内部滑剤は、成形加工時の溶融樹脂の流動粘度を下げ、摩擦発熱を防止する目的で使用される。上記内部滑剤としては特に限定されず、例えば、ブチルステアレート、ラウリルアルコール、ステアリルアルコール、エポキシ大豆油、グリセリンモノステアレート、ステアリン酸、ビスアミド等が挙げられる。これらは単独で使用してもよく、2種以上を併用してもよい。
【0048】
上記外部滑剤は、成形加工時の溶融樹脂と金属面との滑り効果を上げる目的で使用される。外部滑剤としては特に限定されず、例えば、パラフィンワックス、ポリオレフィンワックス、エステルワックス、モンタン酸ワックスなどが挙げられる。これらは単独で使用してもよく、2種以上を併用してもよい。
【0049】
上記加工助剤としては、特に限定されず、例えば重量平均分子量10万〜200万のアルキルアクリレート−アルキルメタクリレート共重合体等のアクリル系加工助剤などが挙げられる。上記アクリル系加工助剤としては特に限定されず、例えば、n−ブチルアクリレート−メチルメタクリレート共重合体、2−エチルヘキシルアクリレート−メチルメタクリレート−ブチルメタクリレート共重合体等が挙げられる。これらは単独で使用してもよく、2種以上を併用してもよい。
【0050】
上記衝撃改質剤としては特に限定されず、例えばメタクリル酸メチル−ブタジエン−スチレン共重合体(MBS)、塩素化ポリエチレン、アクリルゴムなどが挙げられる。

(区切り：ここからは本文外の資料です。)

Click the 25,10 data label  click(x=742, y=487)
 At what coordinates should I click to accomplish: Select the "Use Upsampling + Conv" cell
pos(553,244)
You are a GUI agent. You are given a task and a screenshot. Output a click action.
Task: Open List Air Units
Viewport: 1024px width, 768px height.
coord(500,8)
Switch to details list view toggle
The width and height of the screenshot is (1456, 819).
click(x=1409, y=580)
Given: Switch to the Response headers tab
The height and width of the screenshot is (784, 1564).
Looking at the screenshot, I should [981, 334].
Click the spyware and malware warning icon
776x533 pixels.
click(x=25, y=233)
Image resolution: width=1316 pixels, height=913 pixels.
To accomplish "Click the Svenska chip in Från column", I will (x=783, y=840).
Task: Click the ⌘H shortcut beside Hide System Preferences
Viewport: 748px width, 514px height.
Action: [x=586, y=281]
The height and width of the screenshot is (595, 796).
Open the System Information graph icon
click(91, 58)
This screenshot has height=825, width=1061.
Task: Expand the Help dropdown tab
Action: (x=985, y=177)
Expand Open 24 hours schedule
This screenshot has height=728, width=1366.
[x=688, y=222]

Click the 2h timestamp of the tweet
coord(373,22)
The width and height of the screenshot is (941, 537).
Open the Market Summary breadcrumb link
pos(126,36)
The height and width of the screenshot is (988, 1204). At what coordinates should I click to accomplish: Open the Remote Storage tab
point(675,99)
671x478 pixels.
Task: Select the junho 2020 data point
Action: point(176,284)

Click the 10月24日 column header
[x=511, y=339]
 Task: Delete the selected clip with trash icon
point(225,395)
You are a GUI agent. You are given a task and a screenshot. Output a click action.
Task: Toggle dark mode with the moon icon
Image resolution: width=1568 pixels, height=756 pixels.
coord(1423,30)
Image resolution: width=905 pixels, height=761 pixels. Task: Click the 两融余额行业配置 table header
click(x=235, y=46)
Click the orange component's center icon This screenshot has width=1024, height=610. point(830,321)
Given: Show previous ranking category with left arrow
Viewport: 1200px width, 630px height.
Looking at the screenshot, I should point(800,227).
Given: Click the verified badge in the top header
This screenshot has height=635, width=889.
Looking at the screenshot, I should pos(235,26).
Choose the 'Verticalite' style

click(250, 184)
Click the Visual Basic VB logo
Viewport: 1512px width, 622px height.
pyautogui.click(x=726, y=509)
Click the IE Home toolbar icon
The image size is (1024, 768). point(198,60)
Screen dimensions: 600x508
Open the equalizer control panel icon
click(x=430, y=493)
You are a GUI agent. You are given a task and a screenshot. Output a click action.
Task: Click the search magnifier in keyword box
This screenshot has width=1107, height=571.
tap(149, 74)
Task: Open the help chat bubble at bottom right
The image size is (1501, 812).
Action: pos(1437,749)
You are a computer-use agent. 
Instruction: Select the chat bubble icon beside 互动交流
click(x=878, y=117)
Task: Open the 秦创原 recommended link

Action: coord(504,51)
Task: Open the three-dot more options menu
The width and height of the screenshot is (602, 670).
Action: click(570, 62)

上記耐熱向上剤としては特に限定されず、例えばα−メチルスチレン系、N−フェニルマレイミド系樹脂等が挙げられる。
【0051】
上記酸化防止剤としては特に限定されず、例えば、フェノール系抗酸化剤等が挙げられる。
上記光安定剤としては特に限定されず、例えば、ヒンダードアミン系等の光安定剤等が挙げられる。
【0052】
上記紫外線吸収剤としては特に限定されず、例えば、サリチル酸エステル系、ベンゾフェノン系、ベンゾトリアゾール系、シアノアクリレート系等の紫外線吸収剤等が挙げられる。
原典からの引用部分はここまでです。